▸ **GOAL OF THE EXERCISE**
From the entries below, write out exactly the lines between the line holding "1120x1069 pixels. Task: Add" and the line holding "Screen dimensions: 1280x720", inclusive, excluding any pictures.
[[ EXCERPTED RECORDS open ]]
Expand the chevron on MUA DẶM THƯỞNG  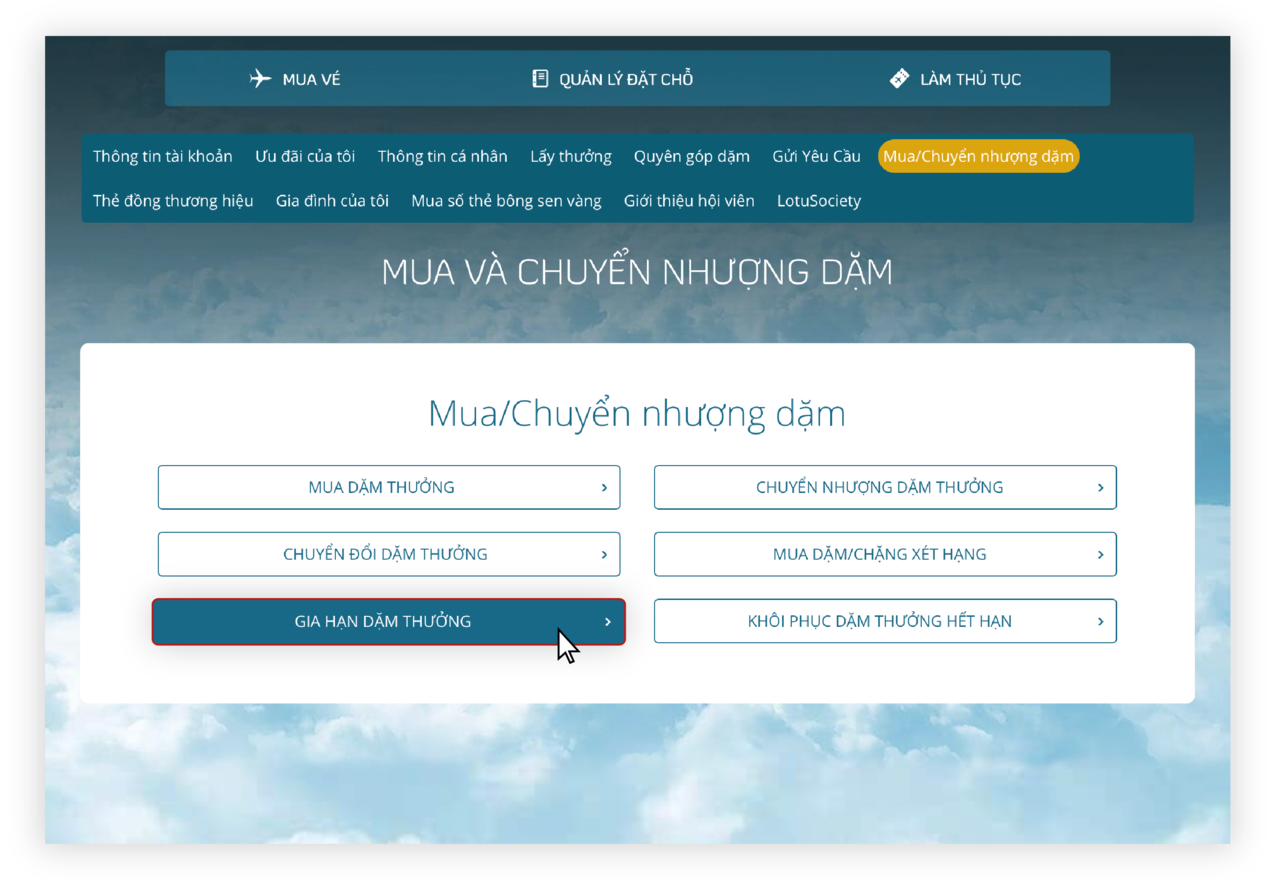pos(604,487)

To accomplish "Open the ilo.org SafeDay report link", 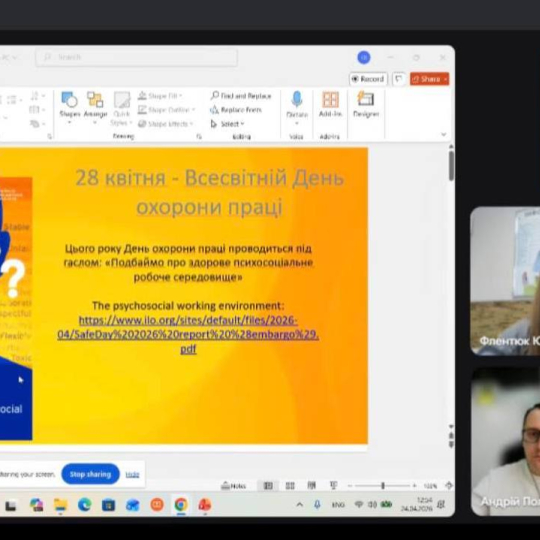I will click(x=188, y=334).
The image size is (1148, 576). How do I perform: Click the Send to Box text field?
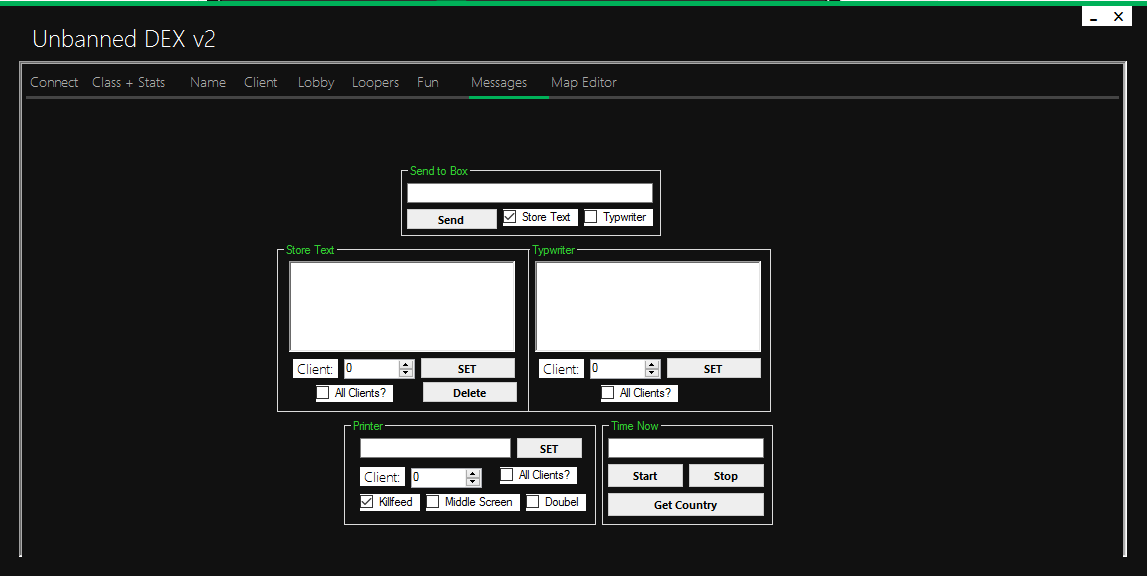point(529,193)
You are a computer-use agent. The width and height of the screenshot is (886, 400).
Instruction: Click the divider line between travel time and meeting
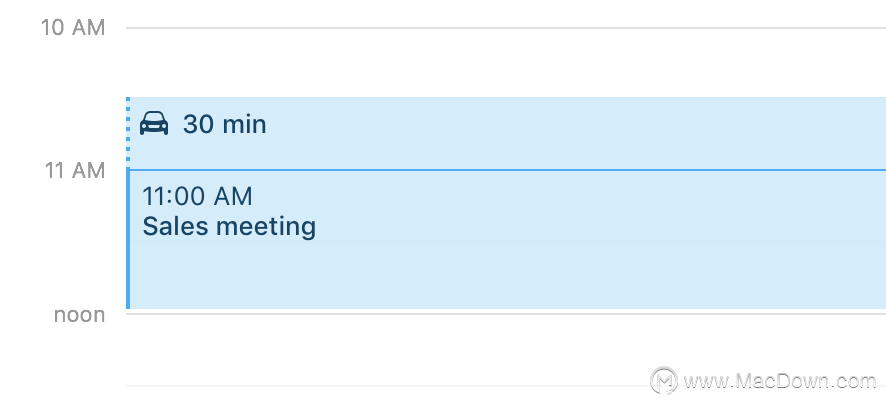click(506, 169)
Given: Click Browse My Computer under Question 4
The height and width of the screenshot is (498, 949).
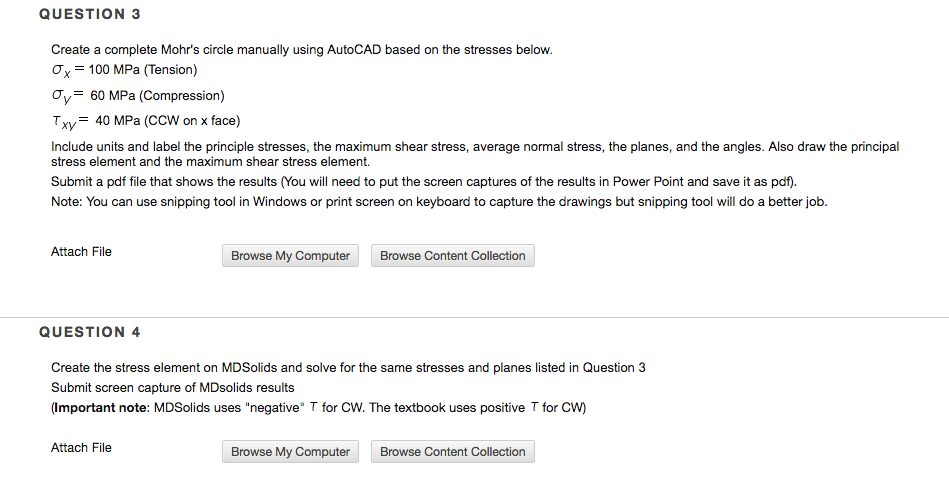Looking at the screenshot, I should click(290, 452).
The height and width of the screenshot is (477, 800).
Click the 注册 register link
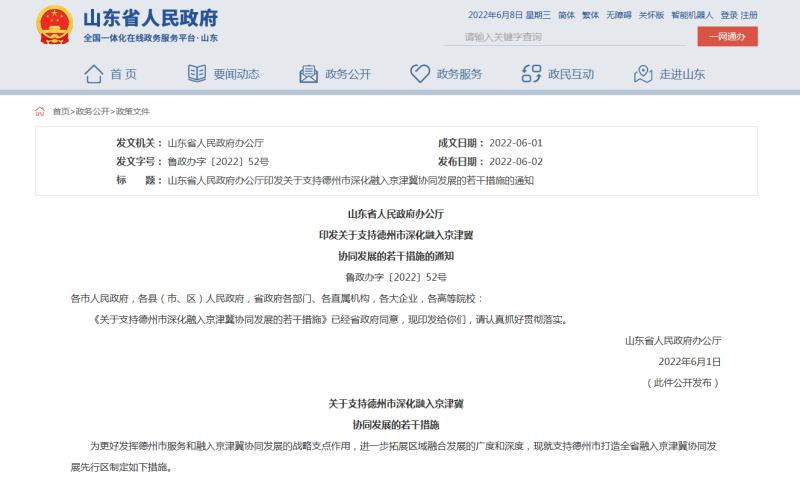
[[ EXCERPTED RECORDS closed ]]
[[ EXCERPTED RECORDS open ]]
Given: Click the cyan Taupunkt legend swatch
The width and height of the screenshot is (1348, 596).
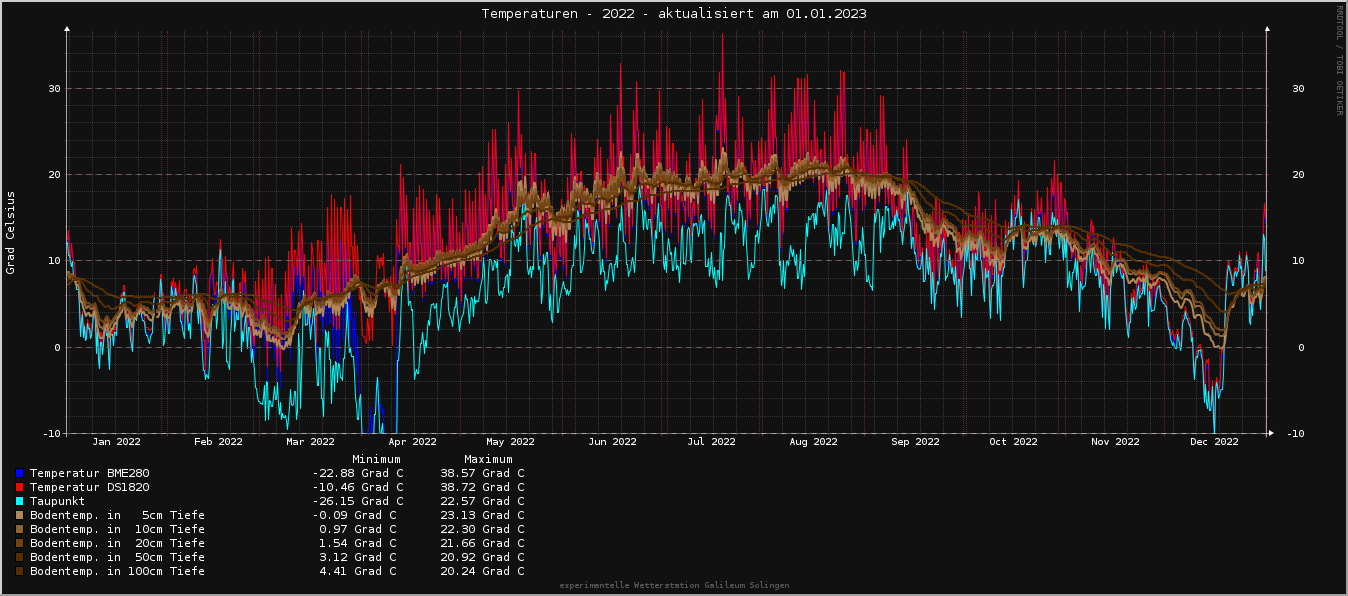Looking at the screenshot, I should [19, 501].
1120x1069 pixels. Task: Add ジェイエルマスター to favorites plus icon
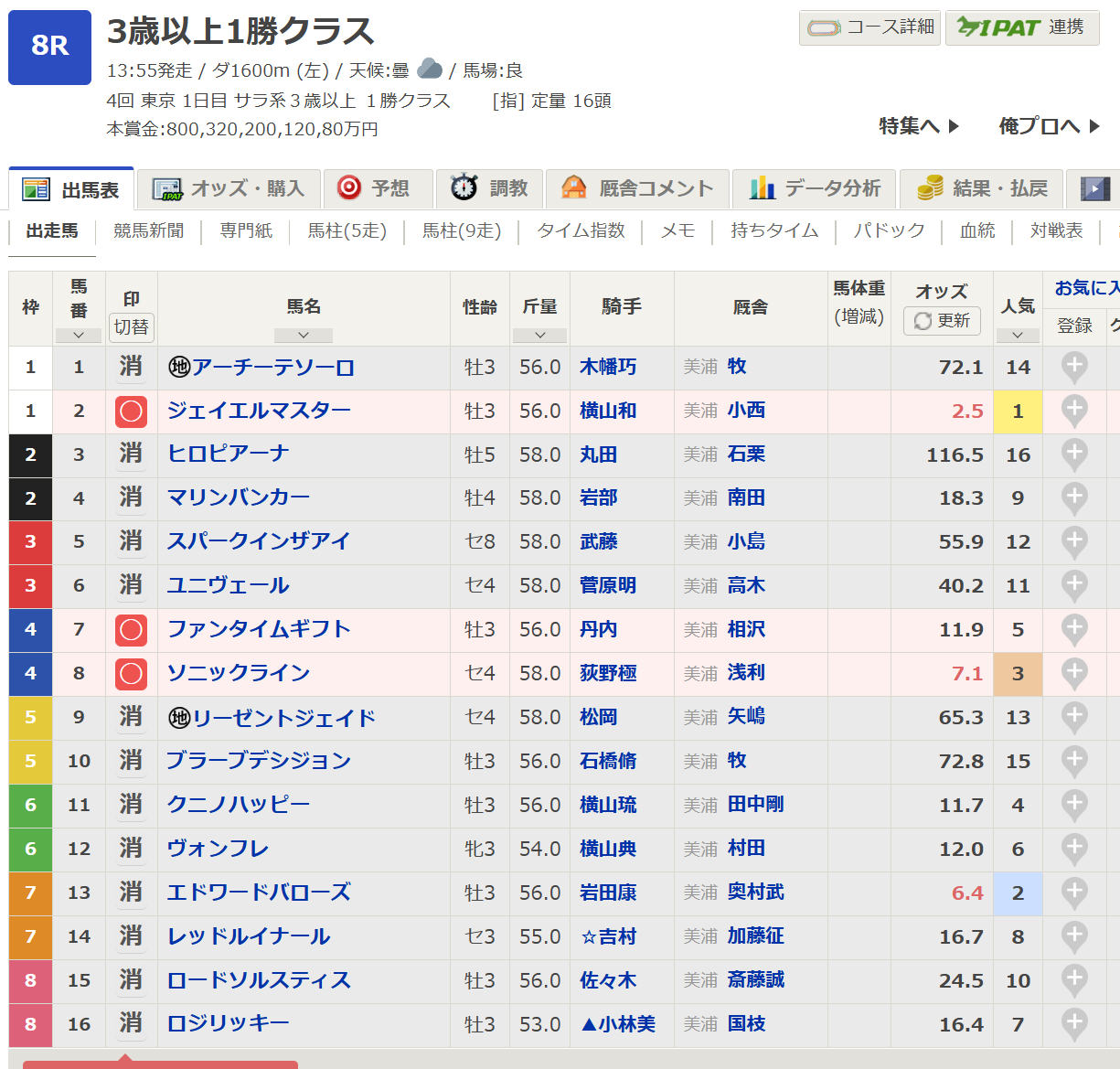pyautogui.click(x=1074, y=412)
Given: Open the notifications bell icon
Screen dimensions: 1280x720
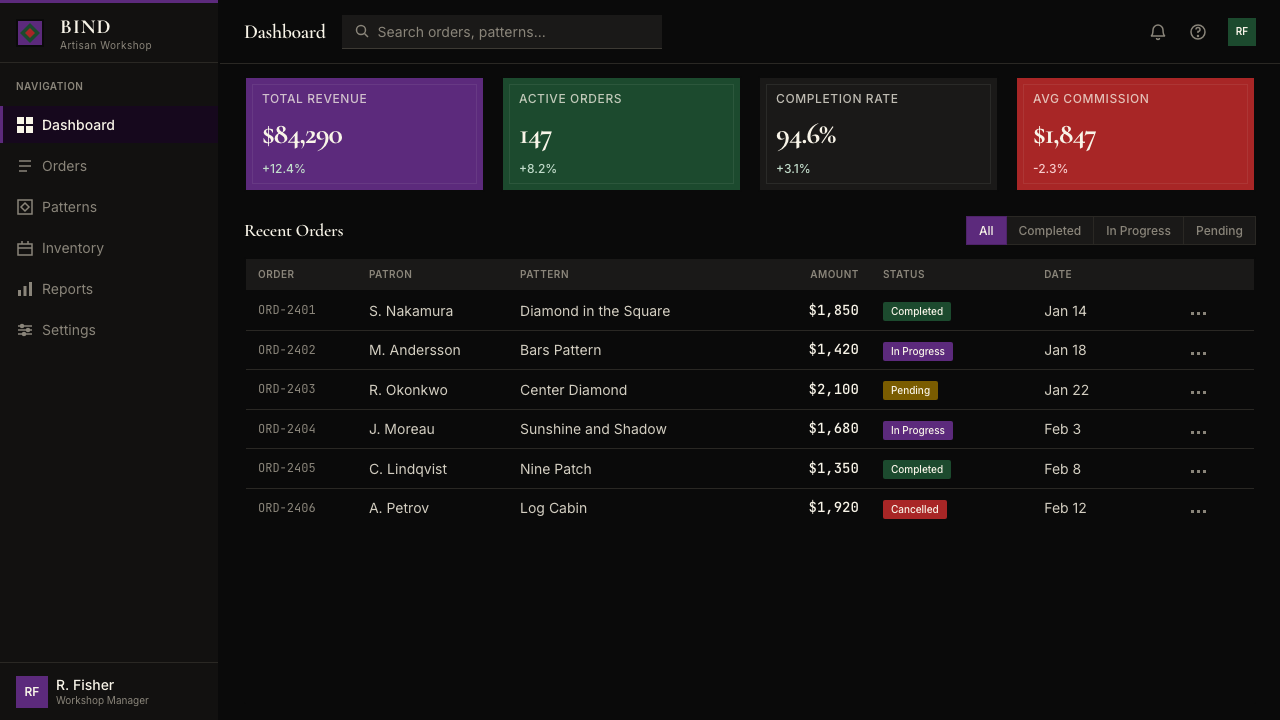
[[ EXCERPTED RECORDS closed ]]
[[ EXCERPTED RECORDS open ]]
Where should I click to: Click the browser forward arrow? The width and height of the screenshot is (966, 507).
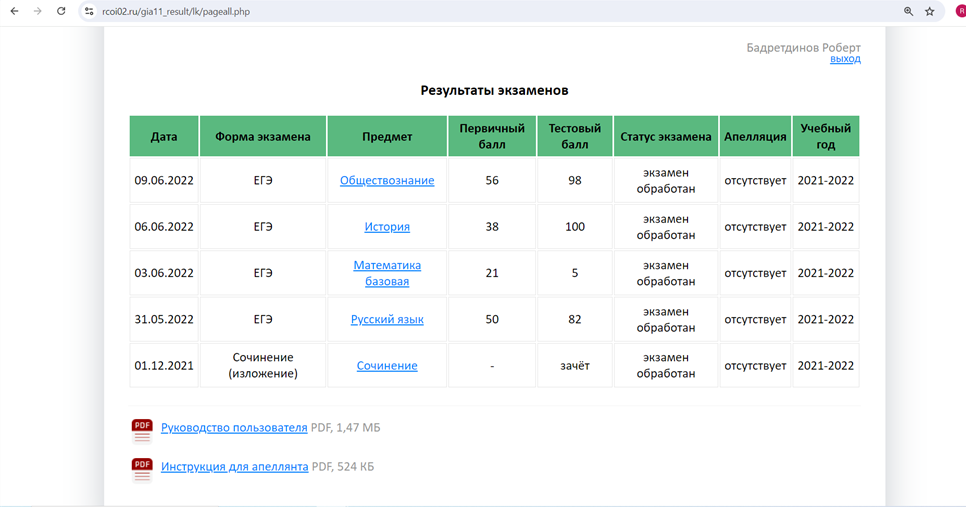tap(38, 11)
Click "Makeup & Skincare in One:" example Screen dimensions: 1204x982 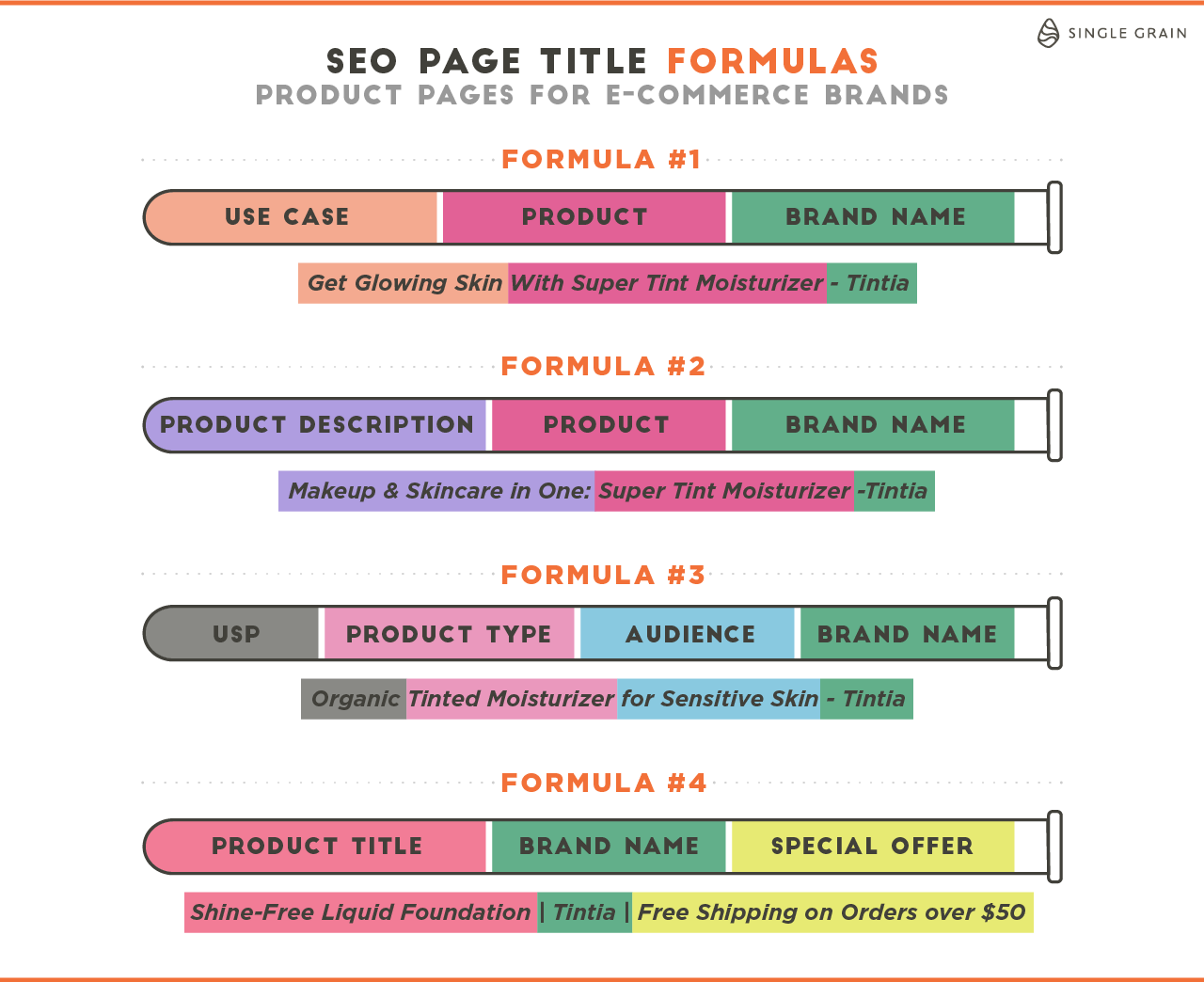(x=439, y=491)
[[ EXCERPTED RECORDS closed ]]
▸ **OUTPUT BELOW**
1120x1069 pixels. Task: Add ジェイエルマスター to favorites plus icon
pyautogui.click(x=1074, y=412)
Given: Open the notifications bell icon
Screen dimensions: 1280x720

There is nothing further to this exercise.